Theodore Roosevelt and John Muir: Visions That Founded Western Environmentalism
President Theodore Roosevelt is literally a part of the Western landscape, carved into the rock of Mount Rushmore. This rough rider and his Forest Service Chief, Gifford Pinchot, capitalized on laws that authorized the president to set aside forest lands for public benefit. They went to town, establishing 230 million acres of public lands.
Roosevelt’s contemporary John Muir founded the Sierra Club to promote the wilderness and wrote articles in popular magazines to champion his cause. “By far the greater part of [the] destruction of the fineness of wildness is of a kind that can claim no right relationship with that which necessarily follows use,” he penned in an 1890 article about proposals for Yosemite National Park. In 1903, Muir introduced President Roosevelt to Yosemite. In 1906, reflecting on that visit’s impact, Roosevelt expanded Yosemite Park.
But plenty of interested people, especially ranchers who worked the western land, opposed the goal of land protection. In 1907, an Oregon congressman desperate to protect timber interests delivered the Fulton Amendment, a major blow against conservation efforts. It restricted the president’s authority to increase or add new forest reserves in Oregon, Washington, Idaho, Montana, Colorado and Wyoming.
The president signed that amendment into law…just as soon as he named 21 new forests in the region. Questionable tactics, maybe. Deliberate flouting of the intentions of a new law, definitely. But visionaries don’t ask for permission.
The Mighty Pen: A Midcentury Chapter in the Conservation Saga
Wallace Stegner (1909–1993) authored some of America’s most celebrated novels and founded a prestigious writing program at Stanford University. The born westerner also foretold (and lived through) the consequences of plundering the arid American West. He used his own rootless western childhood to explain how false promises of wealth and glory have always dogged the land beyond the 100th meridian.
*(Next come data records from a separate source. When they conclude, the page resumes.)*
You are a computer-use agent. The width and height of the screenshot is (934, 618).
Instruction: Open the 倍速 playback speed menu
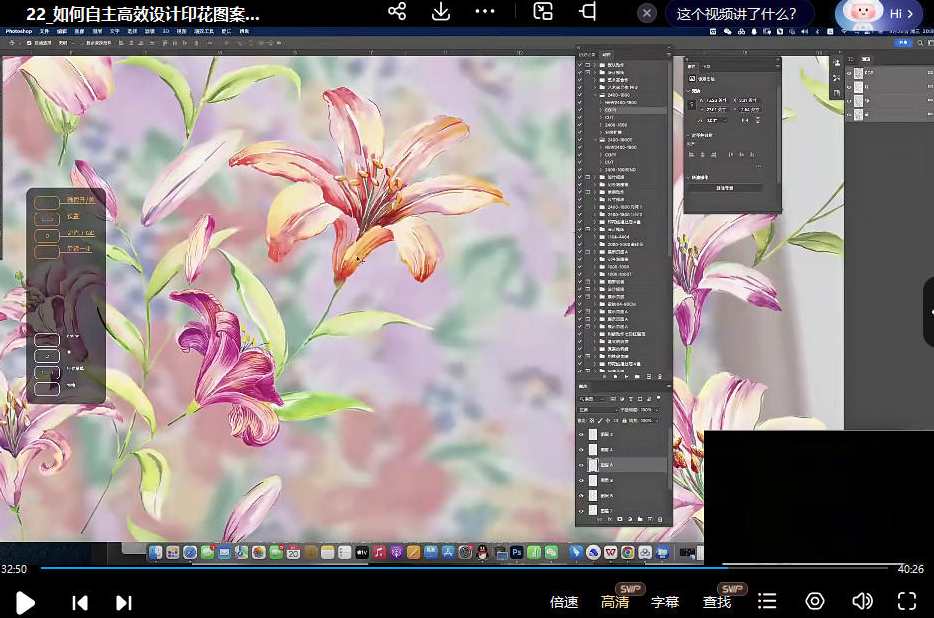click(564, 602)
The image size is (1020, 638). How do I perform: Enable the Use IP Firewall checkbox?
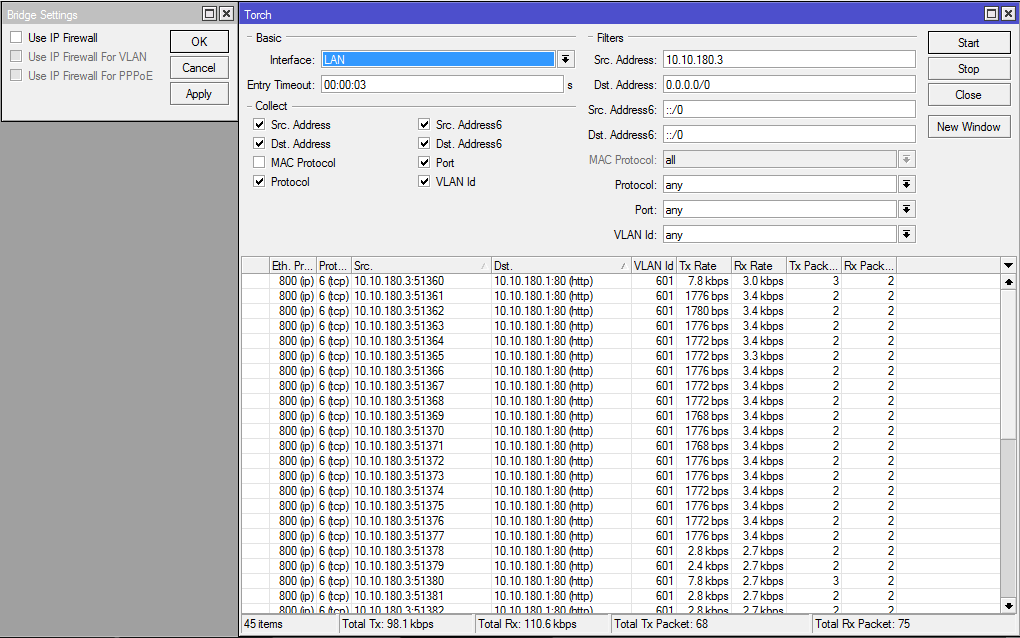15,37
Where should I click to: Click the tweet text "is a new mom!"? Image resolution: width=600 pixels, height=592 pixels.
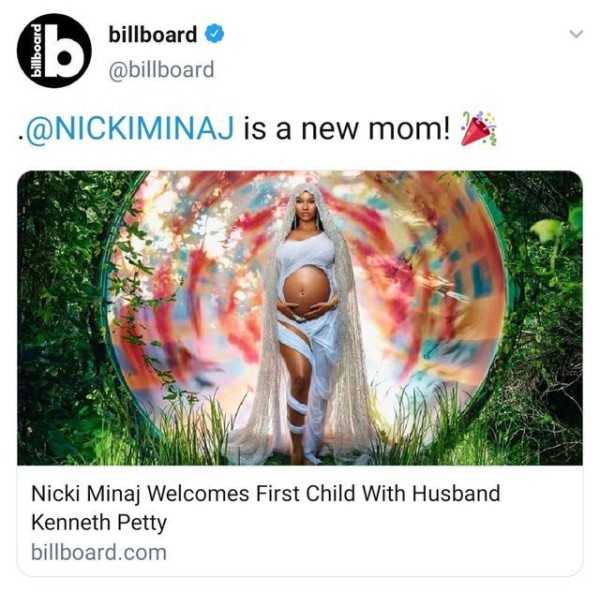(x=347, y=129)
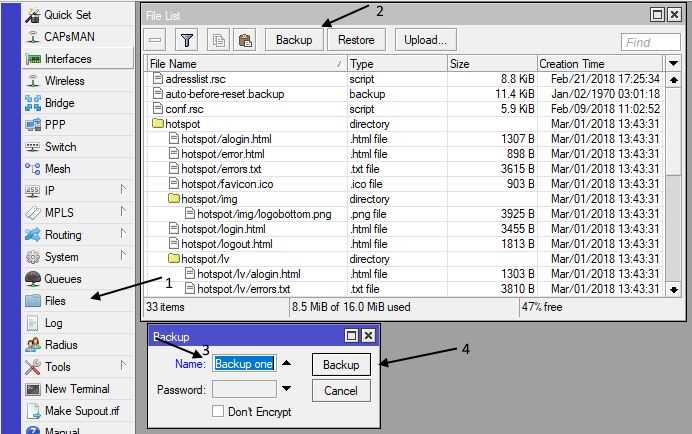The width and height of the screenshot is (692, 434).
Task: Open Queues from the sidebar
Action: coord(62,279)
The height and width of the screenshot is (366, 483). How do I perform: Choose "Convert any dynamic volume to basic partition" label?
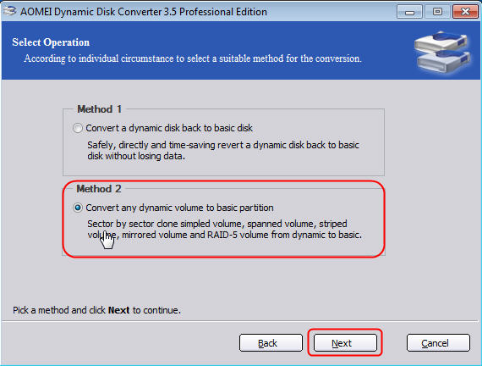tap(179, 208)
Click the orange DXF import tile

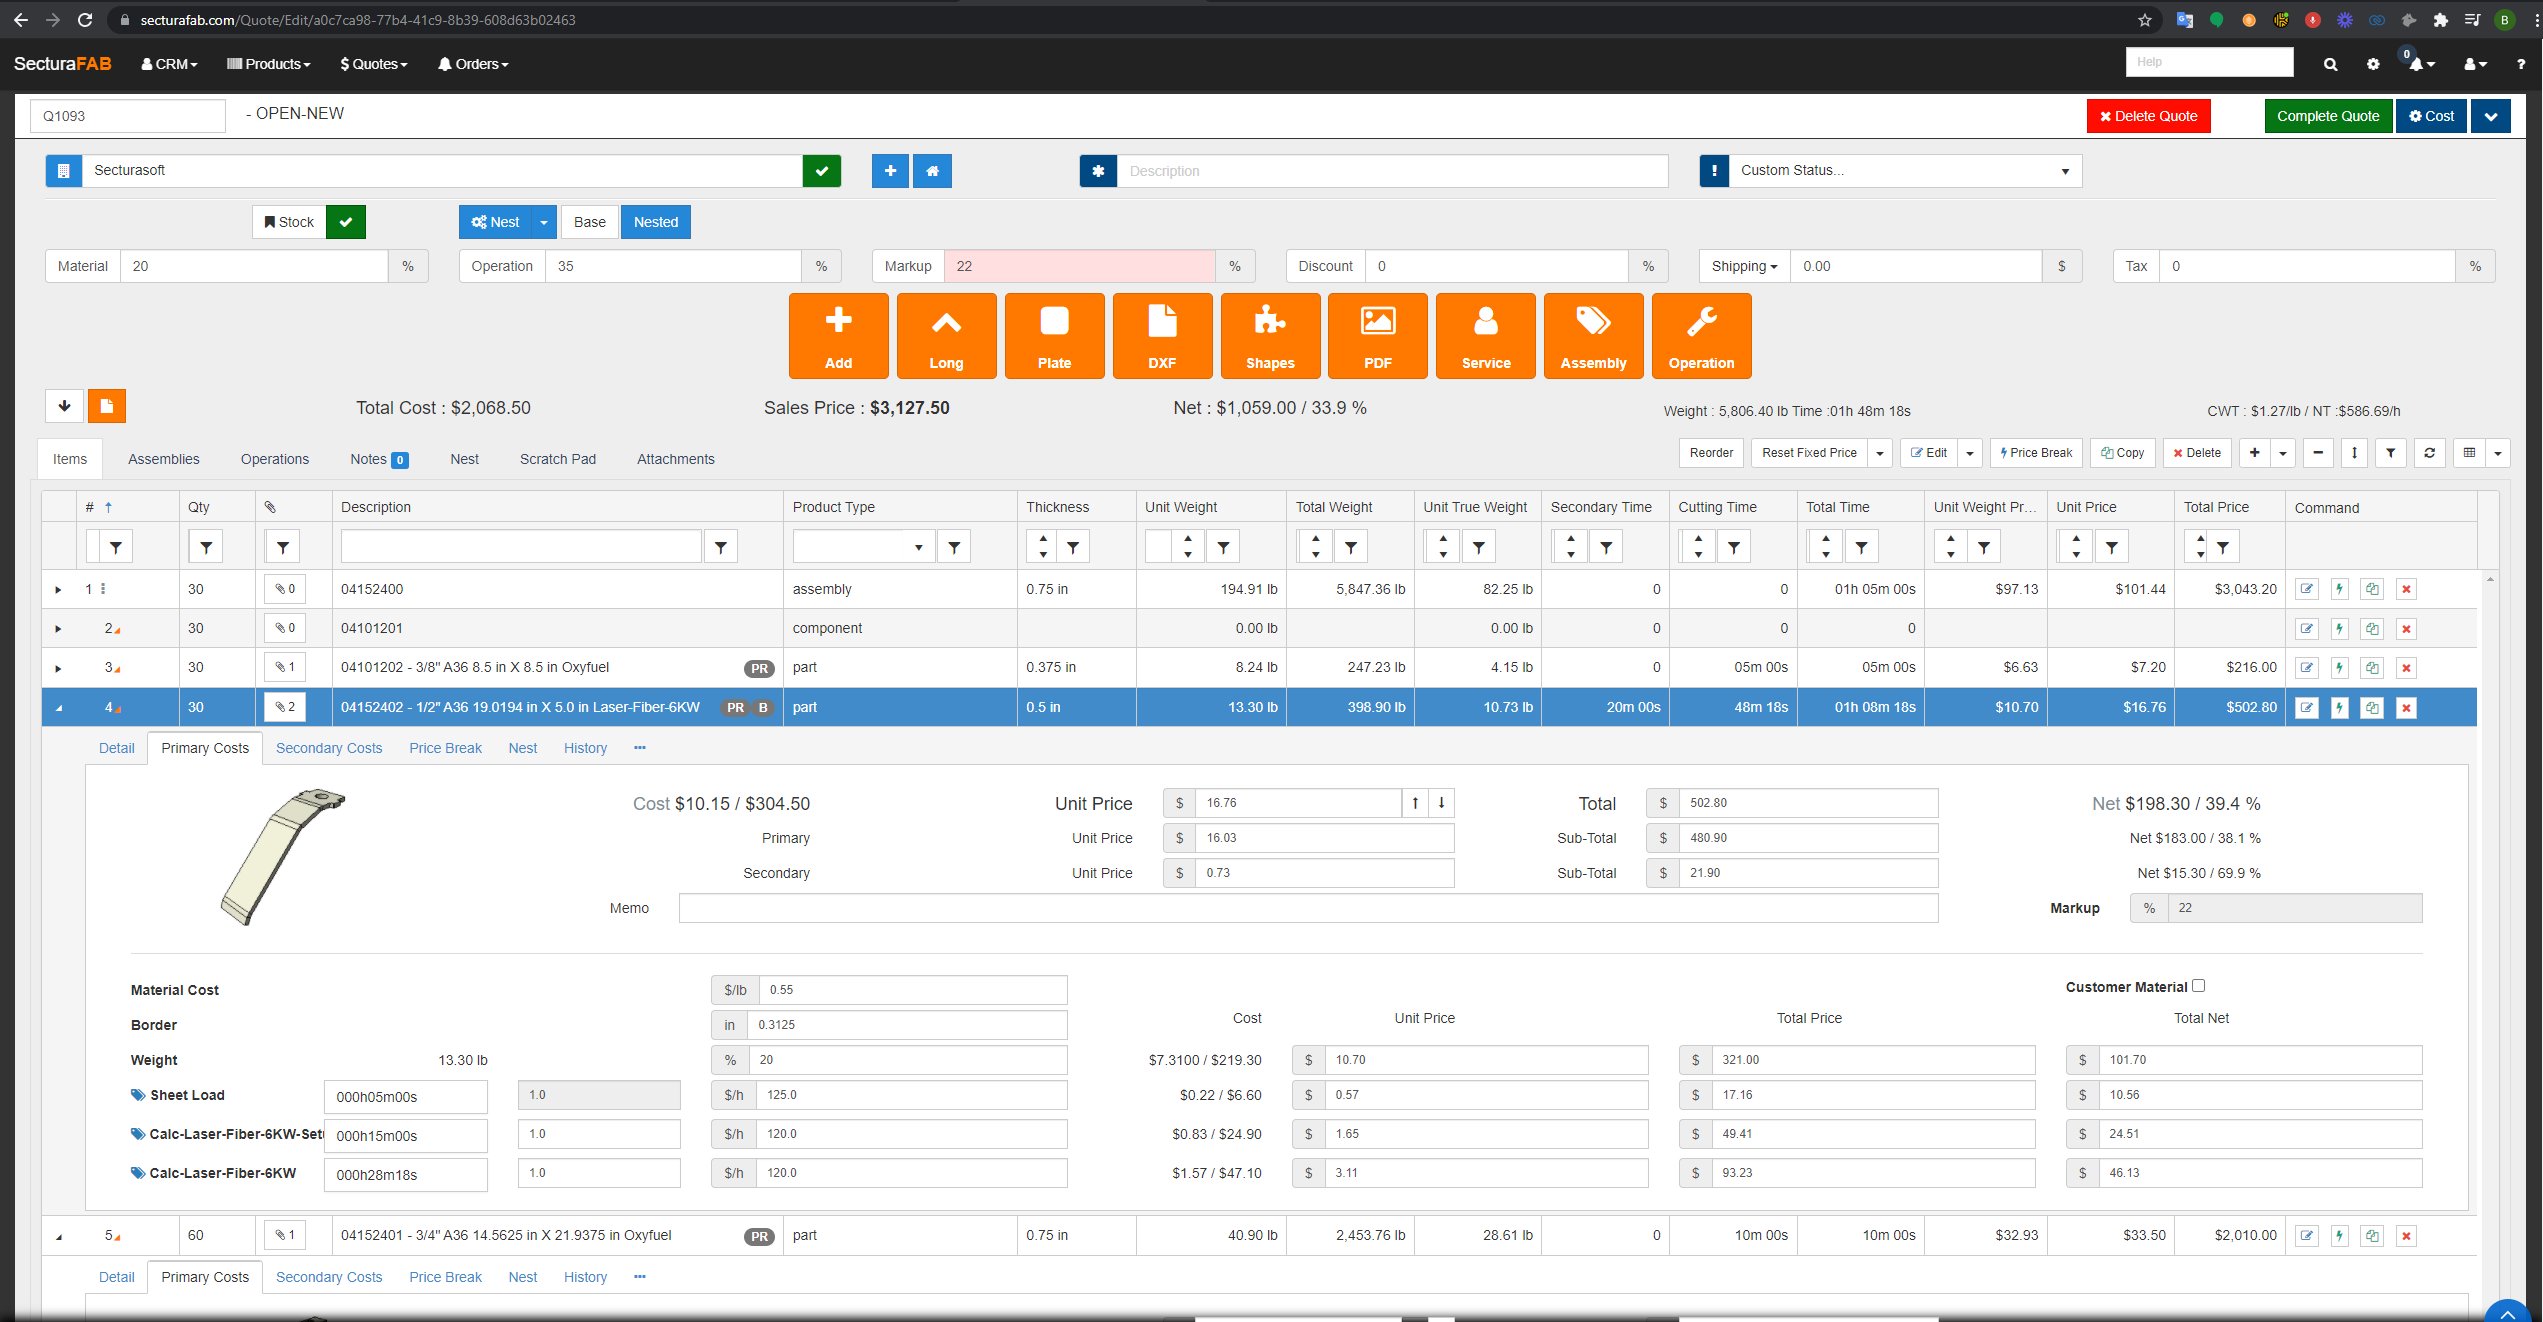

In 1960, he urged nature stewards to see the value of wilderness for its own sake. Ignoring or destroying nature to increase human comforts was going to hurt the species in the long run, he said: “Just as surely as [the exploitation of nature for production] has brought us increased comfort and more material goods, it has brought us spiritual losses, and it threatens now to become the Frankenstein that will destroy us.” This famous Wilderness Letter helped to inspire the passage of the Wilderness Preservation System.
While Stegner tended to be the measured academic, working in the system to protect his beloved West, his former student Edward Abbey (1927–1989) showed his love of the land using a raw, countercultural literary style. Abbey’s classic, Desert Solitaire: A Season in the Wilderness, details his work as a park ranger in Utah’s Arches National Monument. His most famous novel, The Monkey Wrench Gang, gave America a new vocabulary—“monkey wrenching” means willfully disrupting environmentally destructive operations.
Though the two authors didn’t see eye to eye on methods, there’s no doubt they helped create a new understanding of environmentalism and gave fresh perspective to the American West.
Modern Sustainability: Movements for Sustainable Living
Sometimes it feels like the West has been totally carved up. Our wild spaces have been defined. But recently, President Obama signed new public land into existence in the California desert.
The preservation legacy will always be a story of competing interests and hard-won victories. But as long as there are rebels, political schemers and true lovers of the wild, the process will continue. There’s still open space to fight for.